Nearly 6-in-10 (58%) Millennials say that religiously affiliated colleges and hospitals should have to provide health care plans that include contraception coverage, compared to only one-third (33%) of seniors.

Women are also significantly more likely than men to say that religiously affiliated colleges and hospitals should provide this coverage (54% to 43% respectively).

There is stronger support for exemptions for churches and other places of worship. Nearly 6-in-10 (57%) of Americans say that churches should NOT be required to provide their employees with health care plans that cover contraception or birth control at no cost. Less than 4-in-10 (36%) say that they should.

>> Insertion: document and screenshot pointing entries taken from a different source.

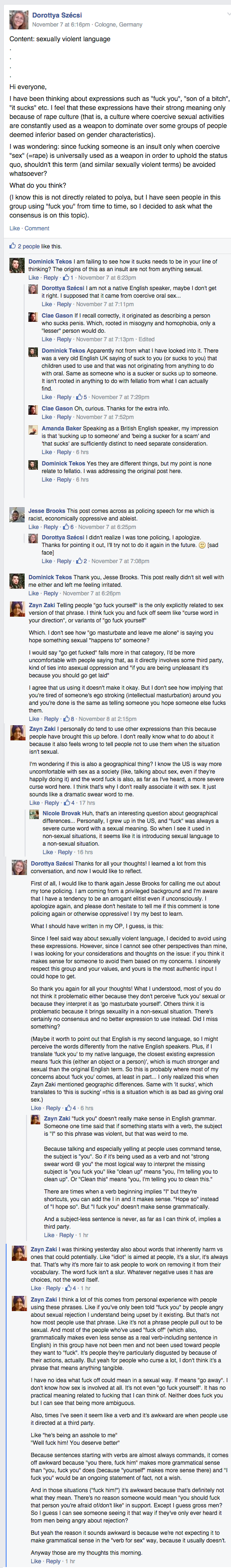The height and width of the screenshot is (1568, 231).
Task: Click the thumbs-up icon beside '2 people like this'
Action: [12, 246]
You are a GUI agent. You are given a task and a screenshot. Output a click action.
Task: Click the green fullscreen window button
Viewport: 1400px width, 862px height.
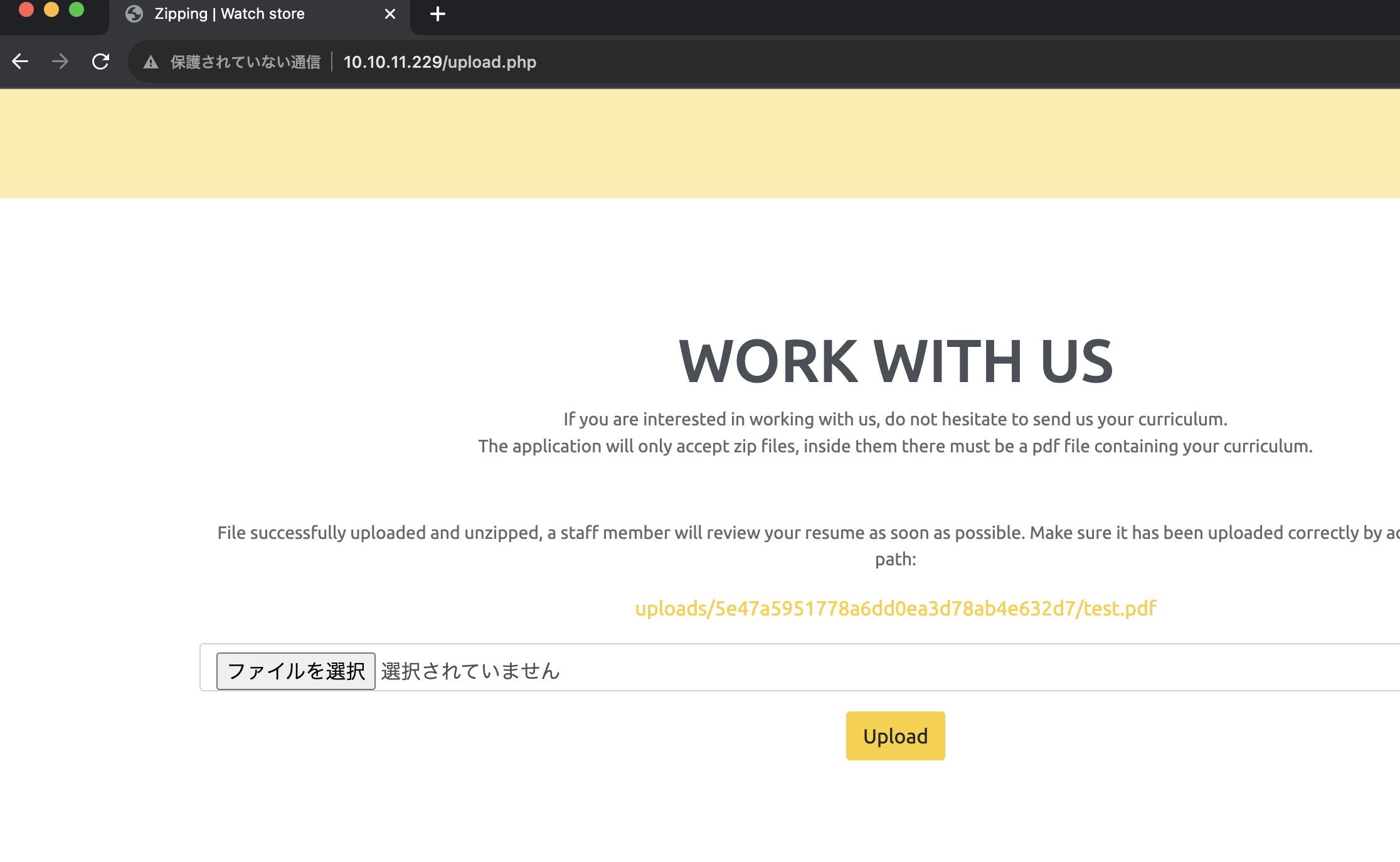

Like other religious groups, a strong majority of all Catholics (59%), Catholic voters (68%), and white Catholics (72%) say that churches and other places of worship should not be required to provide their employees with health care plans that cover contraception.

Strong majorities of white evangelicals (73%), white mainline Protestants (64%) and Catholics (59%) believe that churches and other places of worship should not be required to provide their employees with health care plans that cover contraception.

III. Parental Approval of Birth Control for Teenagers Age 14+

Most Americans (55%) disagree that birth control should be generally available to teenagers age 14 and older without parental approval. Roughly 4-in-10 (41%) agree. There are major generational and religious differences.

A majority of white evangelicals (71%), Catholics (61%) and white mainline Protestants (55%) disagree that birth control should be generally available for teenagers age 14 and older without parental approval. Six-in-ten (60%) religiously unaffiliated Americans believe that it should be generally available.

A majority (54%) of Millennials also believe that birth control should be generally available to teenagers age 14 and older without parental approval, compared to just 29% of seniors.

IV. Views about American Muslims

Fourteen percent of Americans agree that American Muslims want to establish Shari’a or Islamic law as law of the land. More than two-thirds (68%) disagree.

A majority (54%) of Americans believe that American Muslims are an important part of the religious community in the U.S. One-third of the public disagrees and roughly one-in-seven (14%) report that they do not know.